▶ [PAGE EXCERPT]:

- - - - -

10 - Representation Learning Flashcards
What is Semi-Supervised Learning
- Often there is a lot of data but only a small subset is labeled
- Only training on the small labeled dataset will most likely cause overfitting
- Semi-Supervised Learning can be a good solution, as it trains on both the labeled and the not labeled data
What is agood representation?
Information processing tasks can vary in difficulty, depending in the representation of the information (eg. arabic numeral representaion vs roman numeral representation)
Generally, a representation is better than another if it makes the subsequent learning task easier → Therefore obviously the choice of representation depends on the learning task.
LLMs & unsupervised learning
LLMs actually do that, they just take sentences, cut of a word and then guess it. Afterwards though they use supervised allignmet (reinforcement learnign from human feedback).
What is Greedy Layer-wise Unsupervised Pretraining
→ also shortened to “Unsupervised Pretraining”
Originally used bc it was problematic to jointly train all layers of a deep neural net for a supervised task. Later they found out it is very useful to find a good initialization for a joint learning procedure and even can be used to successfully train fully connected architectures. So it finally allowed training of deep supervised nets without architectural specializations like convolution or recurrence.

- - - - -

▶ [INFORMATION SUPPLIED]:
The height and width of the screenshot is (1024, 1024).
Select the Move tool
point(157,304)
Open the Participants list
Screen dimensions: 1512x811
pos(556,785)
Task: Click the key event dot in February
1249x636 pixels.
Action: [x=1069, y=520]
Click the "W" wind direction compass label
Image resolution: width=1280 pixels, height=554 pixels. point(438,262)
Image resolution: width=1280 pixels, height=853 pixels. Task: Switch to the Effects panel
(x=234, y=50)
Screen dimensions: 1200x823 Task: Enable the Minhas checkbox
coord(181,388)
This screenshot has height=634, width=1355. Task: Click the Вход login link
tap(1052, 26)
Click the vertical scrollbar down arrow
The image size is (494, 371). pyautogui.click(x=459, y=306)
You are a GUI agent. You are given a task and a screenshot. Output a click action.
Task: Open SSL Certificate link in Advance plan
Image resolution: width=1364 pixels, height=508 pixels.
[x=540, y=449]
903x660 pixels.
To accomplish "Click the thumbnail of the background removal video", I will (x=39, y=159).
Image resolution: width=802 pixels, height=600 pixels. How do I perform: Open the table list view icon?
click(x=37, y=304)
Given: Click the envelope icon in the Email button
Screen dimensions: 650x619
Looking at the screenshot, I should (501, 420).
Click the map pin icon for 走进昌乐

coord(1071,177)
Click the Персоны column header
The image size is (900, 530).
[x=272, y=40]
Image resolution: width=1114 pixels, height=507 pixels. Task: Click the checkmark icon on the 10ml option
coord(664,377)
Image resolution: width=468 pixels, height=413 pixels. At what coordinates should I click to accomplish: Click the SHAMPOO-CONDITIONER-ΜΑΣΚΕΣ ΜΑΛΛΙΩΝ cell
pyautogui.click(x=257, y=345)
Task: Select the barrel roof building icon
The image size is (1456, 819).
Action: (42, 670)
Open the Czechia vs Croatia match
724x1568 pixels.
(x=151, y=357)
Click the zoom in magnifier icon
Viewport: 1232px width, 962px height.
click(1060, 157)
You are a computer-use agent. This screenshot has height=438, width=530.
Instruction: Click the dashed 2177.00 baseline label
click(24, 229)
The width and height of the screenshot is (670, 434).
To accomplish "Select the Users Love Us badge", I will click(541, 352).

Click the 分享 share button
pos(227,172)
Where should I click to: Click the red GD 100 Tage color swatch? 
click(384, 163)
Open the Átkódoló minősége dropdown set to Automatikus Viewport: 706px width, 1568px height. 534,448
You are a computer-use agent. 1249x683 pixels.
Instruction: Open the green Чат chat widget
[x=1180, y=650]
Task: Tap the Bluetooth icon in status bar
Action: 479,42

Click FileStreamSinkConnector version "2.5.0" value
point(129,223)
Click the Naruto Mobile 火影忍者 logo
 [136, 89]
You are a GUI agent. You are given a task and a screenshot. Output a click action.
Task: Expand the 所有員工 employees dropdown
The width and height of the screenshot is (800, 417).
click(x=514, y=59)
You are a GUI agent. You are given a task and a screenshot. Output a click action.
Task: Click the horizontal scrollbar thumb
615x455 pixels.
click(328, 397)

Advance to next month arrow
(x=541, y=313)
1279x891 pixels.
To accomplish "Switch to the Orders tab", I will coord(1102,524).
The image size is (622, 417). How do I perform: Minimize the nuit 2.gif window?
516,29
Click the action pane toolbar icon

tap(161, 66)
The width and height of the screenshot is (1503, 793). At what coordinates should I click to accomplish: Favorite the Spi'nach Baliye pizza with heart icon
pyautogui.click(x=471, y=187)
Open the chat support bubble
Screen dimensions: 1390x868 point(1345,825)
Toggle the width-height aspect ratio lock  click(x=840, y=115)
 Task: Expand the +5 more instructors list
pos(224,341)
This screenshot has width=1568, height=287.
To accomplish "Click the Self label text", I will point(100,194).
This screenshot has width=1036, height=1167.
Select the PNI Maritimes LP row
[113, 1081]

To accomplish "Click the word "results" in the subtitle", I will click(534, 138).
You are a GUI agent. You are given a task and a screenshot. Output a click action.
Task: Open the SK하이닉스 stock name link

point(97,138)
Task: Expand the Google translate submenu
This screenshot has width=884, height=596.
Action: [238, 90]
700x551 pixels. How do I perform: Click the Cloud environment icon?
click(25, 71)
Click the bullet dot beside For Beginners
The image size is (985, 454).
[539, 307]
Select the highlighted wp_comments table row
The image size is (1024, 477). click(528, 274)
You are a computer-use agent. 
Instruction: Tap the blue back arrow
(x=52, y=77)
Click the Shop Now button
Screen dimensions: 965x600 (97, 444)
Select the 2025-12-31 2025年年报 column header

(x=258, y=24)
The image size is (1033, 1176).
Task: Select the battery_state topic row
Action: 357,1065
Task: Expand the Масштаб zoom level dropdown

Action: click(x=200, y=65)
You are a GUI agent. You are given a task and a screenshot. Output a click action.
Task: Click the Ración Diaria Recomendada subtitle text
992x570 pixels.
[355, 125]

- - - - -

▶ [EXERCISE DETAILS]:
Please explain, in one to three sentences drawn from the representation learning flashcards, why Greedy Layer-wise Unsupervised Pretraining was originally used. The records aren't needed for this.

▶ [TASK RESULT]:
It was originally used because jointly training all layers of a deep neural net for a supervised task was problematic.